To further stratify the fibrosis stage in patients with MASLD, the multivariable analysis revealed that the coexistence of CMRF≥ 3 was associated with a 3-fold increase in significant fibrosis than patients with one CMRF (Table 3). ALB (aOR=0.88,95 %CI, 0.81–0.97; p = 0.005) and PLT (aOR=0.99,95 %CI, 0.99–1.00; p < 0.001) was negatively associated with significant fibrosis. LSM was positively correlated with both significant fibrosis (aOR=1.39, 95 %CI, 1.28–1.51; p < 0.001) and advanced fibrosis (aOR = 1.28, 95 %CI, 1.21–1.34; p < 0.001).

Considering the clinical scenario where liver biopsy is unavailable, we attempted to use the non-invasive diagnostic model FLI to stratify the risk in CHB patients and evaluate its accuracy in diagnosing MASLD among the CHB population. FLI was calculated in all 1818 patients (Table 1). The AUC of the FLI for predicting MASLD was 0.911 (95 %CI 0.893–0.928), with the sensitivity of 79.9 % and specificity of 89.6 % (Supplementary Fig. S2).

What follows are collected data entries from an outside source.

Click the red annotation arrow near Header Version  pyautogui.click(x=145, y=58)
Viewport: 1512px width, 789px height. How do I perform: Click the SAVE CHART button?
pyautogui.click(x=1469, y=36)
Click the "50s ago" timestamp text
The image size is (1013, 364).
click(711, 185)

To evaluate the noninvasive test for accurate staging and risk stratification in patients with MASLD, FIB-4 was calculated to predict liver fibrosis 974 CHB +MASLD patients. Supplementary Table S3 showed that FIB-4 was significantly higher in patients with fibrosis (1.09 v.s 0.78 kpa, p < 0.001). The AUC of the FIB-4 (Supplementary Fig. S3)for predicting significant fibrosis was 0.679 (95 %CI 0.647–0.709) with a sensitivity of 60.38 % and specificity of 64.78 %. However, the AUC of the FLI predicting significant fibrosis in CHB +MASLD patients was 0.523 (95 %CI 0.476 - 0.569).